Saved entries
####################

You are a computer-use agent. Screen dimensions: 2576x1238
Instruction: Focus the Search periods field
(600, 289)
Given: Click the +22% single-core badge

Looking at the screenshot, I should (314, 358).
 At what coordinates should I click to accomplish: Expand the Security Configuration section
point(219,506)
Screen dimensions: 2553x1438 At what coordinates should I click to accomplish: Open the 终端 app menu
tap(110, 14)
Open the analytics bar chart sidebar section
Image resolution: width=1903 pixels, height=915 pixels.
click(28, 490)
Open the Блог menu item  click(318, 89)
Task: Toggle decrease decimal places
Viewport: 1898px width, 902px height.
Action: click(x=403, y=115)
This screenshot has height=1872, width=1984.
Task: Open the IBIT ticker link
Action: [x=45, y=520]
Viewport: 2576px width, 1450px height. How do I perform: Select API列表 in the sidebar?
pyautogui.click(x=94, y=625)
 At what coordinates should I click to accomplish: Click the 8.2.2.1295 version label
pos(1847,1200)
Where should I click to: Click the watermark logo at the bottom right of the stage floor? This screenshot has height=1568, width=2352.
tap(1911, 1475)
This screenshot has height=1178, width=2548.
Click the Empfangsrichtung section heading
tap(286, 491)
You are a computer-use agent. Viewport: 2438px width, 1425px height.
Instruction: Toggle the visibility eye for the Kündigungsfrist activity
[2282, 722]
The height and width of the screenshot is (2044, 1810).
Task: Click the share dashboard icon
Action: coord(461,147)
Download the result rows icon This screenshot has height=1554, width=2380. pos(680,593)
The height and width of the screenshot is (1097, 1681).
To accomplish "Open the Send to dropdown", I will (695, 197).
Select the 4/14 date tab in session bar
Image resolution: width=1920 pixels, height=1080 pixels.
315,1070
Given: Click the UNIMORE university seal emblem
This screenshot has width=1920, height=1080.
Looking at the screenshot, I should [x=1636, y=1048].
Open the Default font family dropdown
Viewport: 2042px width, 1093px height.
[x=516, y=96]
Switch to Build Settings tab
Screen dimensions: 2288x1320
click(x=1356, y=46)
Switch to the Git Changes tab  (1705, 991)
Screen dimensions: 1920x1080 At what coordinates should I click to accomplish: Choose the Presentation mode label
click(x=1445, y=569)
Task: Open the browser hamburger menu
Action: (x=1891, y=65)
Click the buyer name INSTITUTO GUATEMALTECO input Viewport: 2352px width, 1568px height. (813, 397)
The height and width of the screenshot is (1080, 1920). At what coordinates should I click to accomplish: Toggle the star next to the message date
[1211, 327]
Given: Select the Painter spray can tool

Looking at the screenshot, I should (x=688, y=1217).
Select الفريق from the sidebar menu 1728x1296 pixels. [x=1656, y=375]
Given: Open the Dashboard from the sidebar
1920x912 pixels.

####################

TASK GOAL:
Above are the records. Copy the lines beginning at the one that has "Instruction: Toggle the" and ending with the one that has "Given: Click the UNIMORE", unchanged.

TASK SOLUTION:
Instruction: Toggle the visibility eye for the Kündigungsfrist activity
[2282, 722]
The height and width of the screenshot is (2044, 1810).
Task: Click the share dashboard icon
Action: coord(461,147)
Download the result rows icon This screenshot has height=1554, width=2380. pos(680,593)
The height and width of the screenshot is (1097, 1681).
To accomplish "Open the Send to dropdown", I will (695, 197).
Select the 4/14 date tab in session bar
Image resolution: width=1920 pixels, height=1080 pixels.
315,1070
Given: Click the UNIMORE university seal emblem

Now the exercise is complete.